I got quite confused about what is what. Would you please tell me what each variables type is?

char foo[] = "bar";
char *bar = nullptr;
char const *qux = nullptr;

Aditionally, what is the type of "bar"?

Answer 1

The type of foo is char[4], i.e. a character array containing 4 chars (including the trailing null character '\0'.)

String literals can be used to initialize character arrays. If an array is initialized like char str[] = "foo";, str will contain a copy of the string "foo".

The type of bar is char *, qux is char const *, just as you declared.

"bar" is string literal with type const char[4], i.e. an array containing 4 const chars (also including the trailing null character '\0'.)

The null character ('\0', L'\0', char16_t(), etc) is always appended to the string literal: thus, a string literal "Hello" is a const char[6] holding the characters 'H', 'e', 'l', 'l', 'o', and '\0'.

Here's a helper class which could give the exact type at compile-time (the idea is borrowed from Effective.Modern.C++ written by Scott Meyers).

template <typename>
struct TD;

then use it like

TD<decltype(foo)> td1;
TD<decltype("bar")> td2;
TD<decltype(bar)> td3;
TD<decltype(qux)> td4;

e.g. from clang you'll get error message containing type information like:

prog.cc:12:23: error: implicit instantiation of undefined template 'TD<char [4]>'
    TD<decltype(foo)> td1;
                      ^
prog.cc:13:25: error: implicit instantiation of undefined template 'TD<char const (&)[4]>'
    TD<decltype("bar")> td2;
                        ^
prog.cc:14:23: error: implicit instantiation of undefined template 'TD<char *>'
    TD<decltype(bar)> td3;
                      ^
prog.cc:15:23: error: implicit instantiation of undefined template 'TD<const char *>'
    TD<decltype(qux)> td4;
                      ^    

---

BTW: Because string literals are treated as lvalues, and decltype yields type of T& for lvalues, so the above message from clang gives the type of "bar" as an lvalue-reference to array, i.e. char const (&)[4].

Answer 2

The variable foo is a character array. Sort of.

Somewhere in the memory of your computer the compiler has organised things so that it contains the bytes [ 0x62, 0x61, 0x72, 0x00 ] "bar\0". The compiler added the trailing \0 (0x00) for you, to mark the end of the string. Let's say the compiler put these bytes at memory address 0x00001000 - the 4096th byte.

So even though we think of foo as a character array, the variable foo is actually the address of the first element of those four bytes, so foo = 0x00001000.

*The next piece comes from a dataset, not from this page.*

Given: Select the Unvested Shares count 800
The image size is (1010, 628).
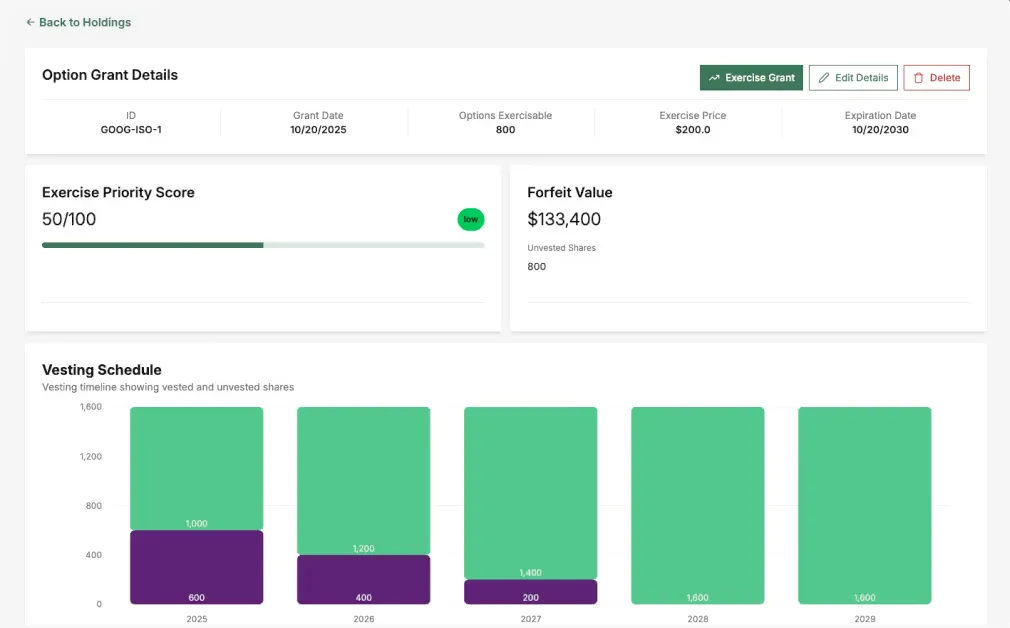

The variable bar is a pointer, which is just a number. The number it holds is the address in memory of whatever it is "pointing at". Initially you set bar to be nullptr, so (probably) bar = 0x00000000.

It's quite OK to say:

bar = foo;

Which would mean that bar now points at foo. Since we said the bytes for foo were stored at some location in memory (an "address"), that number is just copied into bar. So now bar = 0x00001000 too.

The variable qux is a pointer to a constant variable. This is a special compiler note so it can generate an error if you try to modify what it's pointing at.

It's OK to code:

qux = foo;
qux = bar;

Since all these things are pointers to characters.